In fact, many of the problems with the education system boil down to administrators and policy writers who are no longer in classrooms (or who never were) making decisions about teachers and classroom policies. They have either forgotten what it’s like or have no hands-on experience at all of what being a teacher and managing classroom behavior actually require.

All the while, these same administrators are pressuring teachers to increase classroom success and contribute positively to state and national test scores. But as many teachers know, when test scores go up, the administrators and schools receive praise – but when scores go down, it’s the teachers who have to answer for the failure.

The Future of Education

The amount of pressure on teachers is astounding. Lauran Wooley, one of the hosts of the Teachers Off Duty podcast, notes that the expectations both parents and society as a whole have of teachers are overwhelming and realistically impossible to achieve: “How am I supposed to prepare these kids for the next school year when they’re three years behind? Not only do I have to get them to pass this test, but I also have to get them to be a functioning human being in society. That is a huge weight to sit on your shoulders.”

A system that rewards immature and overindulged students instead of supporting its teachers is not a sustainable one, as we’re clearly seeing. Some teachers who leave switch to other schools, though most don’t – they leave education altogether and never return. 

Many would point to this as a failure of public schools, but teachers at private schools have reiterated many of the same concerns. Whether public or private, there’s an insular nature to many administrations which prioritizes data, numbers, and appealing if ineffective strategies over people. Any disciplinary strategy can look successful on paper. But teachers often have diametrically opposed accounts of how these policies undermine their authority, further enabling the student’s bad behavior and leaving the teacher powerless.
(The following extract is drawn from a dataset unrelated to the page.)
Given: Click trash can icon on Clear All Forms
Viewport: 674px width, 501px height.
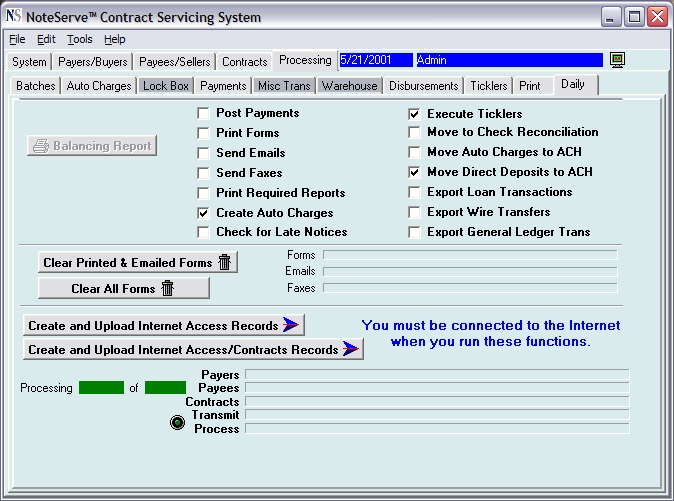Looking at the screenshot, I should pyautogui.click(x=168, y=288).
Teachers are leaving their careers and going where they feel supported and valued. Administrators and parents are puzzled as to why students continue to fail certain tasks or fail to learn certain skills, or why they act out at home and fail to mature. We expect teachers to do the coursework for them, as well as ensure that students become well-adjusted people. Administrators and parents have a hard road ahead of them – both in retaining teachers and encouraging an environment of respect and dignity in classrooms. 

Closing Thoughts

Our media is currently obsessed with teachers who interject their own personal opinions or proclivities into their teaching methods. But in that examination, we forget to support the teachers who actually have a passion for education. These are the individuals who always wanted to be teachers, and they’re also the individuals who are leaving the profession. 

We undervalue and undersupport them in favor of progressive policies, which, if you ask those with firsthand knowledge, just aren’t effective at maintaining order in classrooms. The teachers are the ones currently suffering from these policies, but it’s our maladjusted and poorly-educated kids who will suffer in the long run.